From chronic pain management, relief from mental health issues, to sheer enjoyment of the high, there are myriad reasons why sex workers use drugs. For these sex workers who use drugs, what are the consequences of the two stigmas combining? M, a 22-year-old trans sex worker from East London told TalkingDrugs of the struggles that result from the overlap between drug use and sex work:

“Because I cater predominantly to gay male clients, the chemsex scene is a big issue. Most of my clients want to party during the session and it’s incredibly difficult to […] not use when it’s offered to you all the time. I’m more anxious now that I’m getting high with clients; the police could get involved, clients can become violent, and – because of stigma – health professionals are usually trying to get me to leave the industry or get clean, rather than [helping] me feel safer at work”.

Sadly, these challenges do not stop when sex workers who use drugs enter sex worker-positive spaces, or when they attempt to engage with sex workers’ rights activism. Prejudice is consistently directed towards those who have sold sexual services in exchange for drugs, or those who use drugs with clients.

Some sex workers’ rights advocates attempt to obfuscate the existence of the intersection between sex work and drug use, ostensibly with the hope that doing so will help sex work be considered to be a legitimate profession which should be decriminalised. This approach, regardless of its intentions, is dangerous; it erases and ignores the experiences of those who use drugs, namely the challenges that they face in navigating criminalisation and incarceration.

B, a 24-year-old sex worker from London, started smoking heroin and crystal meth when she was 16:

“I’ve been in recovery for 5 years and still work in the industry. I find other sex workers can be extremely judgmental about my past. They don’t want to be lumped in the same boat with the ‘junkie whore’ because those who seek to criminalise our work say that I can’t make my own choices and should be ‘saved’ from sex work.”

While the public discourse on the ‘War on Drugs’ may be gradually shifting, the stigmatising discourse on sex workers’ rights rages on. Only one country, New Zealand, currently implements outright decriminalisation of sex work, the approach favoured by many sex workers’ rights groups.

Some progress has been made in recent years; the World Health Organisation, Human Rights Watch, and UNAIDS have publicly supported the decriminalisation of sex work.
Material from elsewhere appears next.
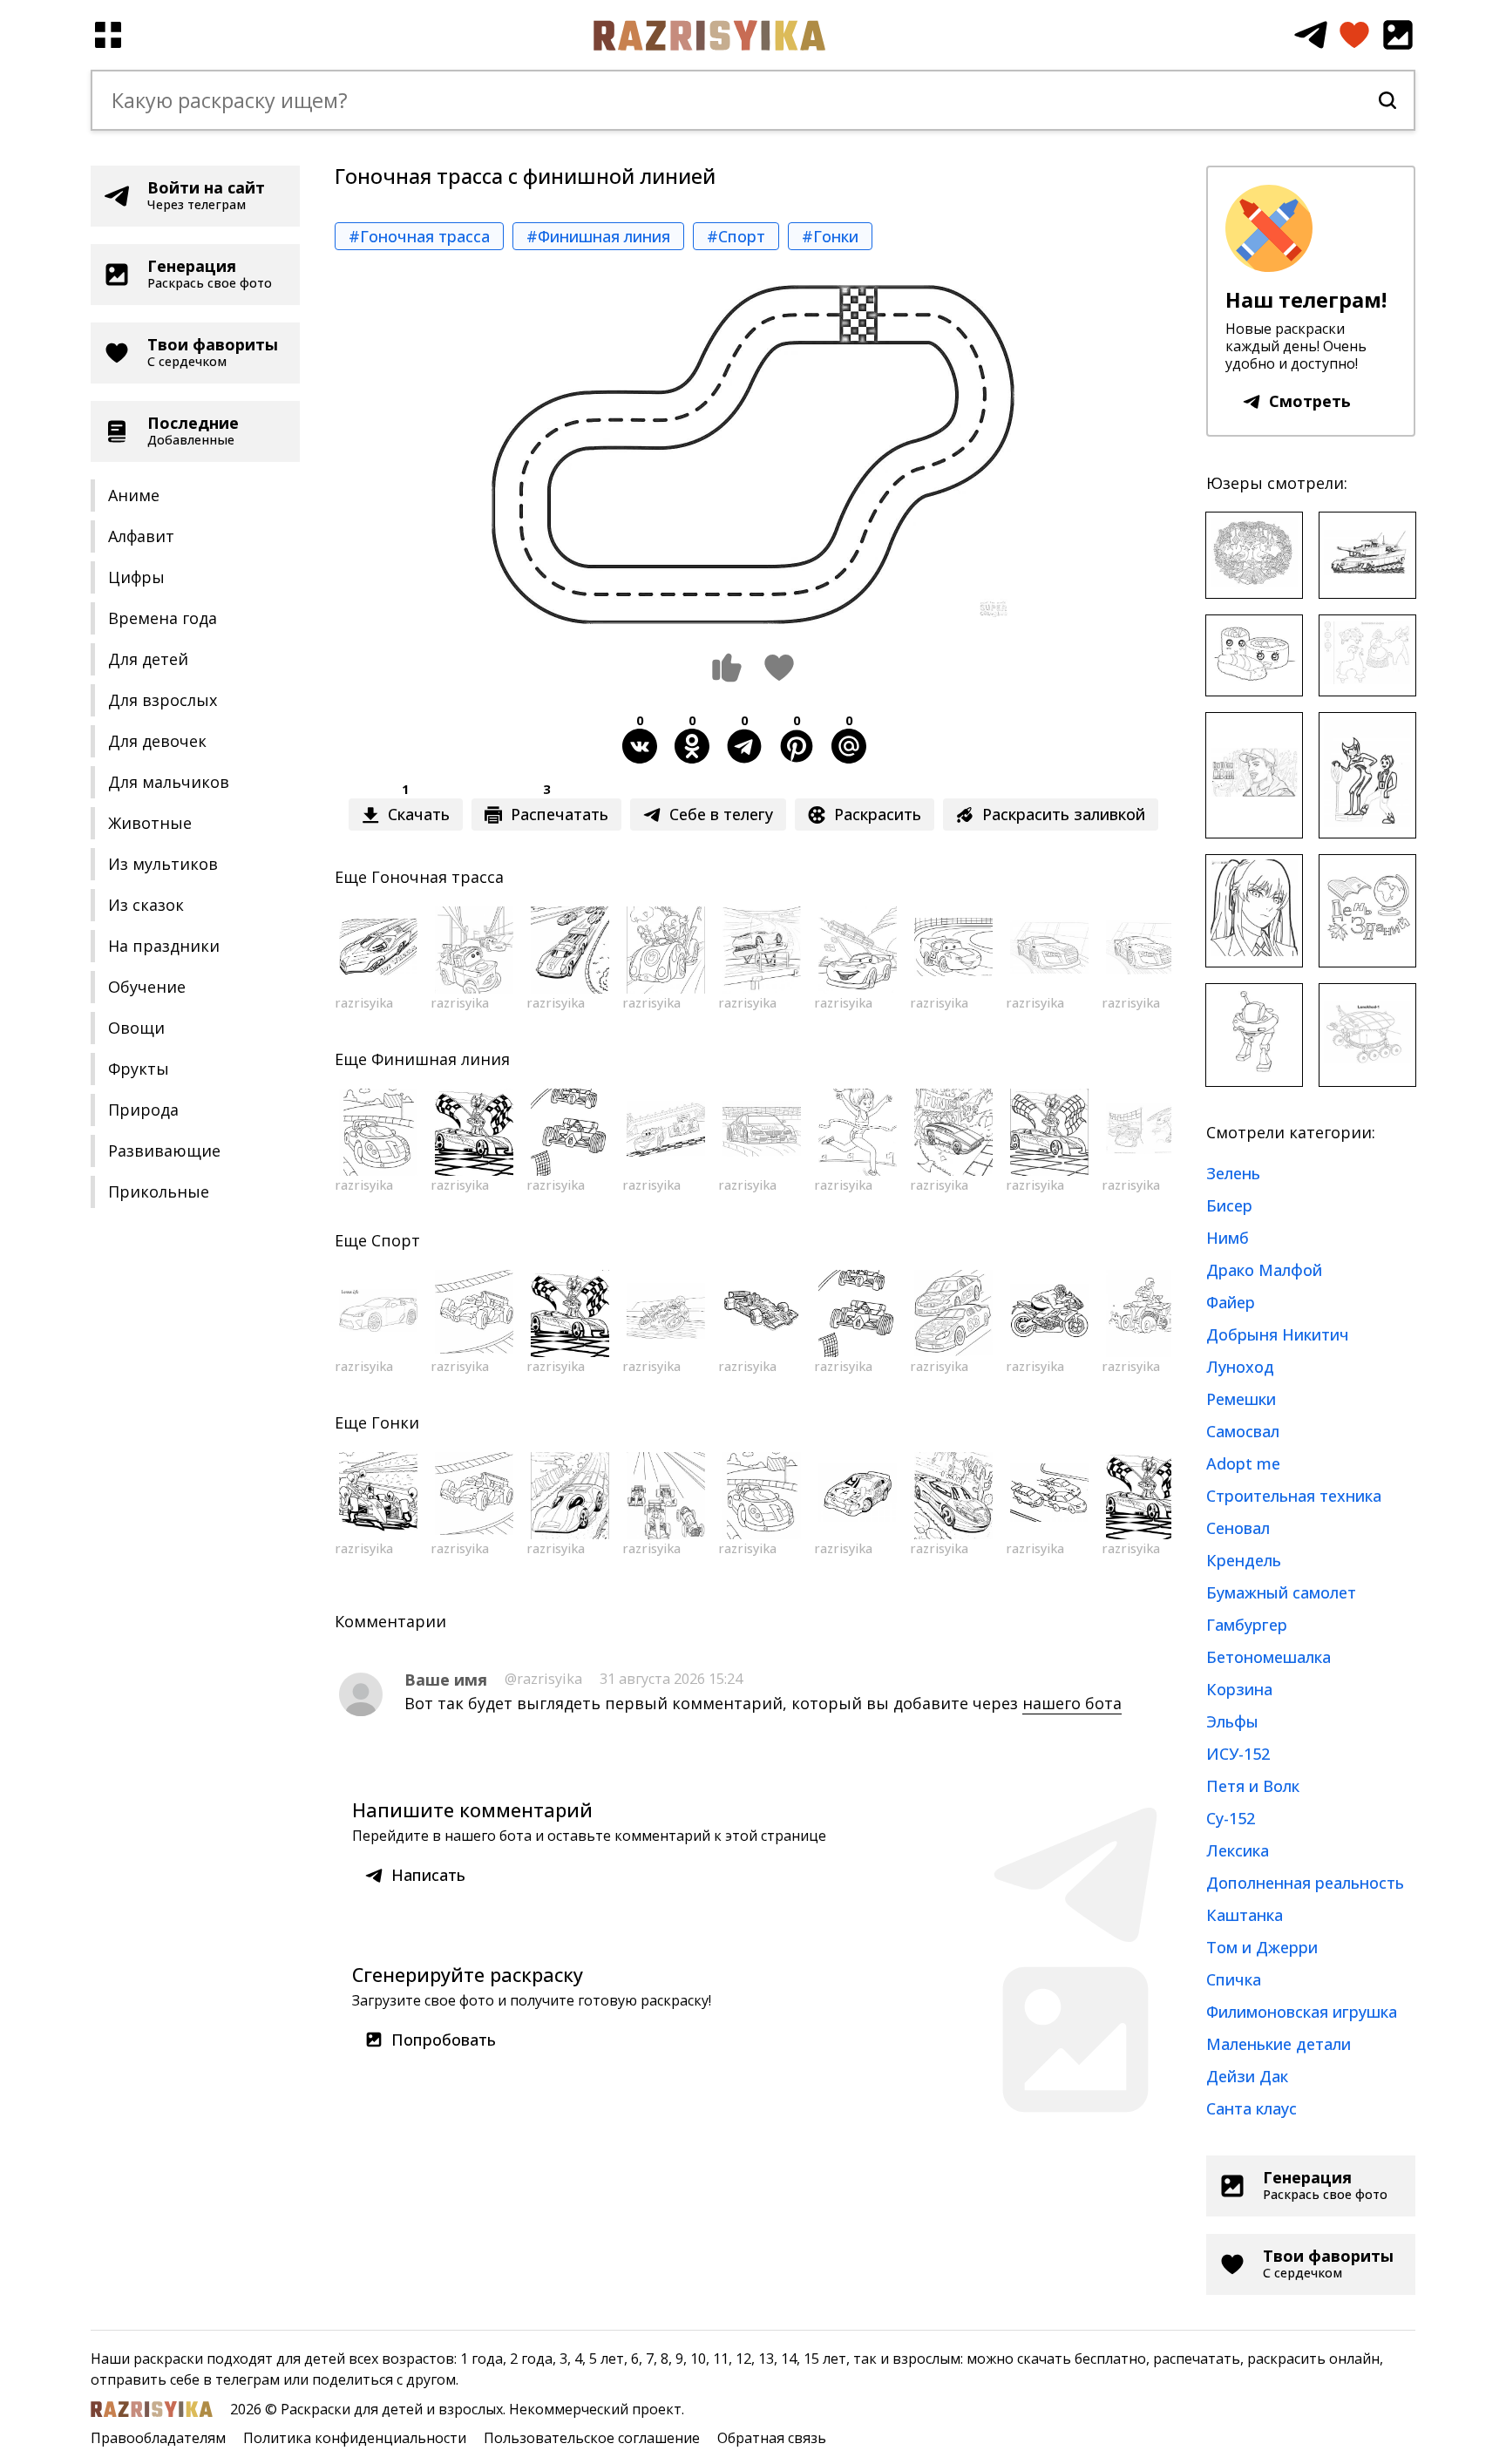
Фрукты (138, 1068)
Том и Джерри (1262, 1947)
Additionally, Amnesty International has publicly stated their support for decriminalisation, despite hostile criticism from abolitionist campaigners. Nevertheless, many drug users and sex workers, especially those who identify as both, know that any policy or legal responses to these issues should be centred upon harm reduction and human rights.

In order to make real change to the lives of drug-using sex workers, we need to end the stigma and punitive laws which put them at risk of violence, criminalisation, and incarceration.